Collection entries
┄┄┄┄┄┄┄┄┄┄┄┄┄┄┄┄┄┄┄┄

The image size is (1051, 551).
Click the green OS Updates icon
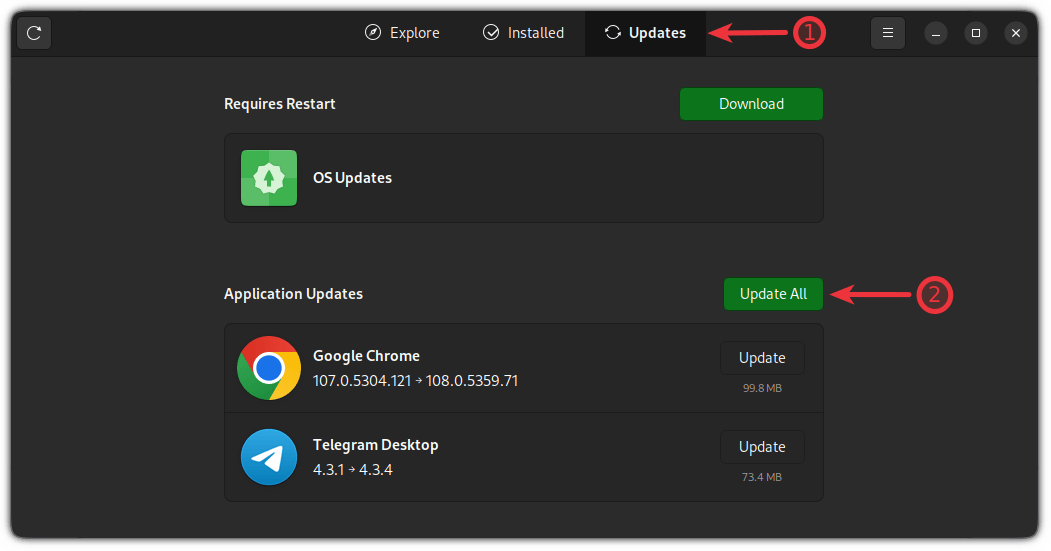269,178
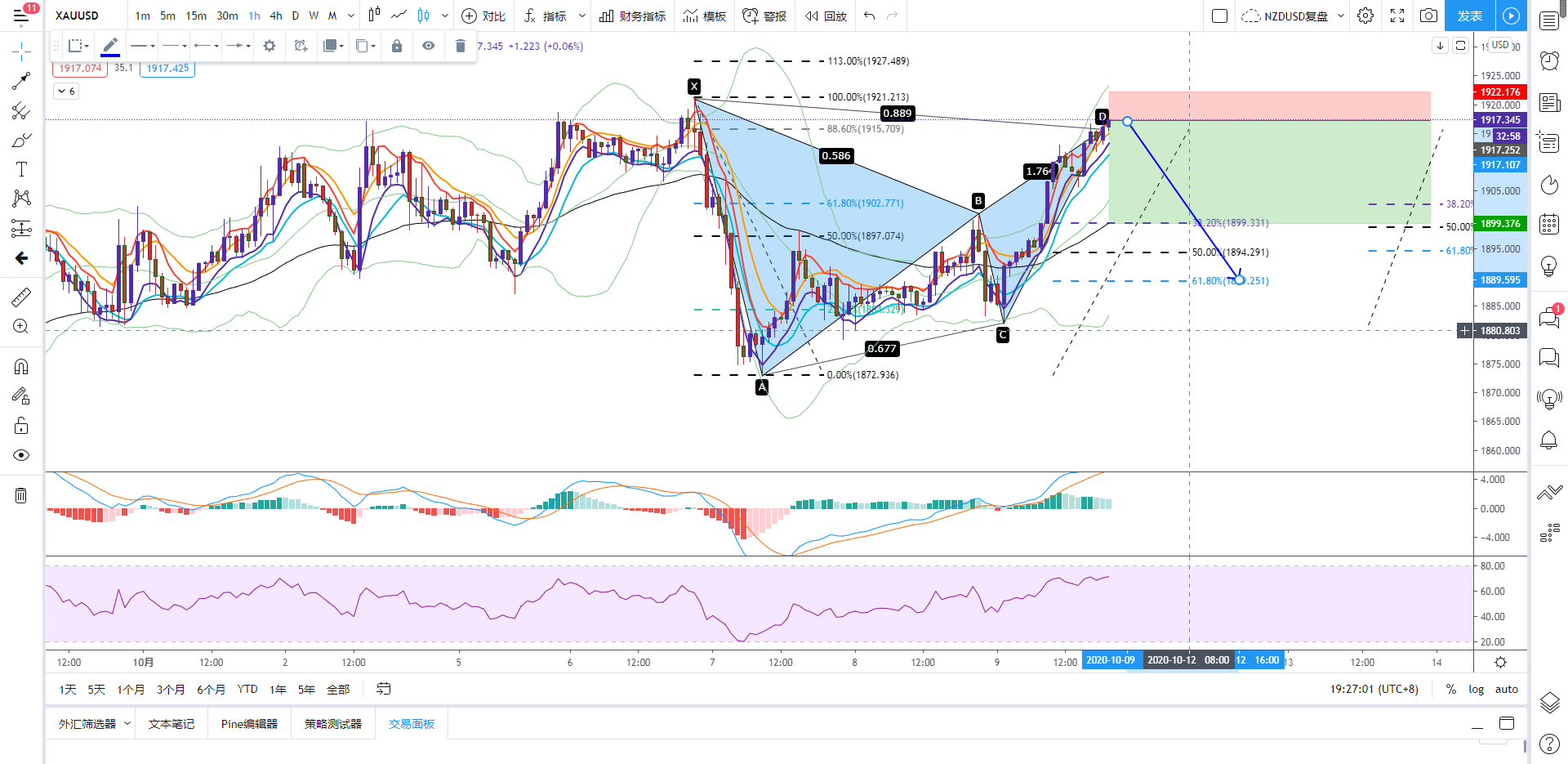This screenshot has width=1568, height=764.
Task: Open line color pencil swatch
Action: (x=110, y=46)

┄┄┄┄┄┄┄┄┄┄┄┄┄┄┄┄┄┄┄┄

What needs to be done: Please reproduce all of the data above line for line, leaving out the pictures.

Result for this task:
The image size is (1051, 551).
Click the green OS Updates icon
269,178
This screenshot has width=1568, height=764.
Task: Open line color pencil swatch
Action: (x=110, y=46)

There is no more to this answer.